I think it'd be pretty consistent, Brian. I mean, we're not completing any wells in Pinedale because the returns are better if we just wait. Particularly, we are return-driven, not production-driven. And we have some ongoing completions in Marcellus with Shell and Anadarko. But they're at a pretty steady rate. So, no, I don't think you'll see anything different.

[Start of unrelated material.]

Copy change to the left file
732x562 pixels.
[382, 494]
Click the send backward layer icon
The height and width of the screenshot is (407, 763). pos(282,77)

Brian Singer - Goldman Sachs Group Inc., Research Division

Okay. And I guess, do you have any early read on how you're looking at 2013 and how that would change if gas prices are being at $2.50, $3.50 or $4.50?

Michael D. Watford

Oh, I mean if gas prices are $2.50 or $3.50, you'll see us spend less money. That $4.50, well, maybe at $4.50, we won't spend any more money we did this year. We have -- maybe a view that says production supply is about to shrink pretty rapidly. I think there's some comments out yesterday with some companies and announced and talked about in Haynesville that they would see a 10% per quarter reduction in their production. I think it's plus or minus 40% for the year. If you apply that sort of over a 6 b per day Haynesville production. And then like 2.5 b's on annual rate of reductions, so I think we're about to see a lot of drop in supply. We are returns-focused. We always have been. I do simple math, 250 b's of production at $4 gas gives you $1 billion revenue. 230 b's of production at $5 gas gives you $1,150,000,000 revenue. Clearly, my cash flow and earnings are enhanced at the lower production and higher volume price. So we're going to wait for commodity prices to invest in the assets. We have tremendous asset. We're only getting better. So there's just no hurry for us to score capital.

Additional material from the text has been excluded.